Although mass extinctions have been caused by asteroids slamming into Earth's surface and other catastrophic events, the Earth's wobbly orbit could regularly signal changes that ultimately prove fatal to almost all species of plants and animals living at a given time.
But, research pointed to even more species-meddling by the Earth's orbit changes every few million years. Scientists also found that mammalian species usually die without provocation from external events that regularly occur on Earth.
Archaeologists have pondered on the question of why this happens roughly 2.5 million years after mammalian species first emerge on the planet. After examining the remains of 80,000 fossilized teeth from 132 different rodents which spanned a 22 million-year period, Jan van Dam at Utrecht University in the Netherlands thinks that he may have the answer to the question.

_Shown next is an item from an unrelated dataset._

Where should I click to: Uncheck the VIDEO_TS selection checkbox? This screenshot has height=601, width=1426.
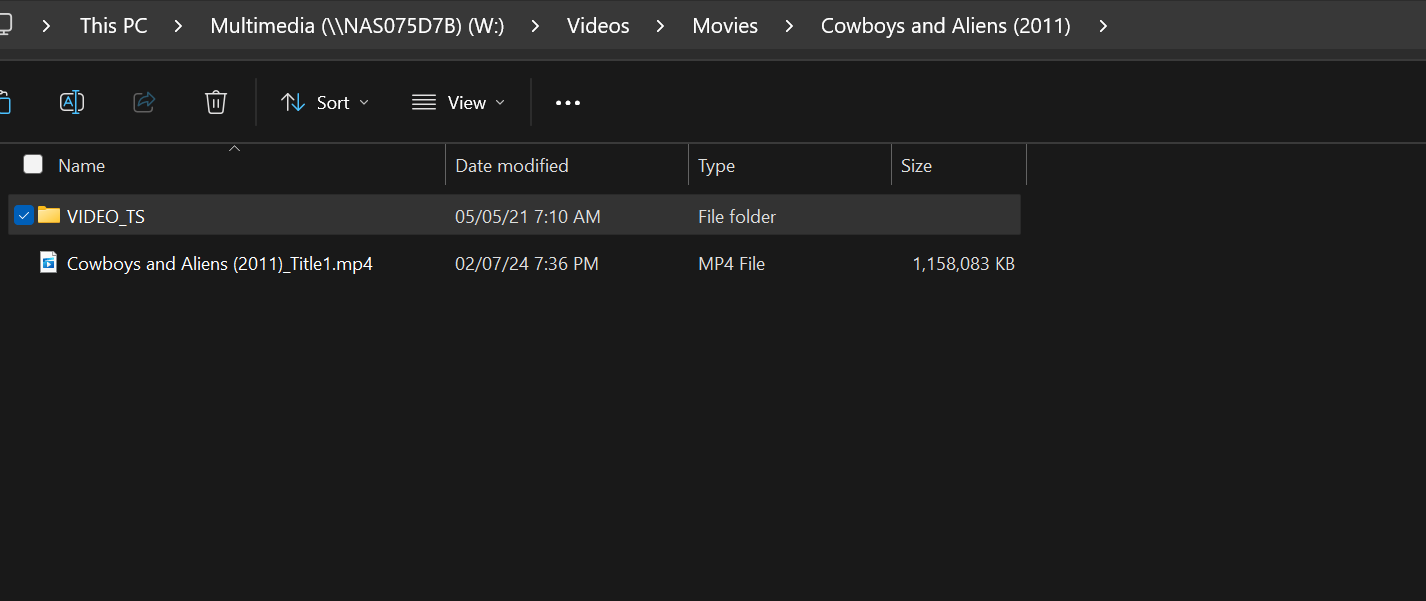tap(23, 214)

He conducted an analysis of the fossil fragments, and correlated the results of what he discovered with natural cycles in the Earth's orbit. He concluded that very 2.4 million years, there was a changing of the guard, so to speak. He found that a mass of mammalian extinctions happened at the same that new species were making their emergence on the planet.

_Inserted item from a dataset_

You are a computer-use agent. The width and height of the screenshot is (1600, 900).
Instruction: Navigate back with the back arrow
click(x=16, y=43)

Dr. van Dam wrote in the journal Nature that when the Earth is in a very circular orbit, the climate is less changeable -- and at the same time, summer heat will be less extreme. He then noted that milder weather encourages glaciers to grow down from the poles and this action causes a drop in ocean levels. The evidence that the planet's wobbly orbit is to blame for the 2.5 million-year lifespan of many mammal species is "a crucial missing piece in the puzzle," added Dr van Dam.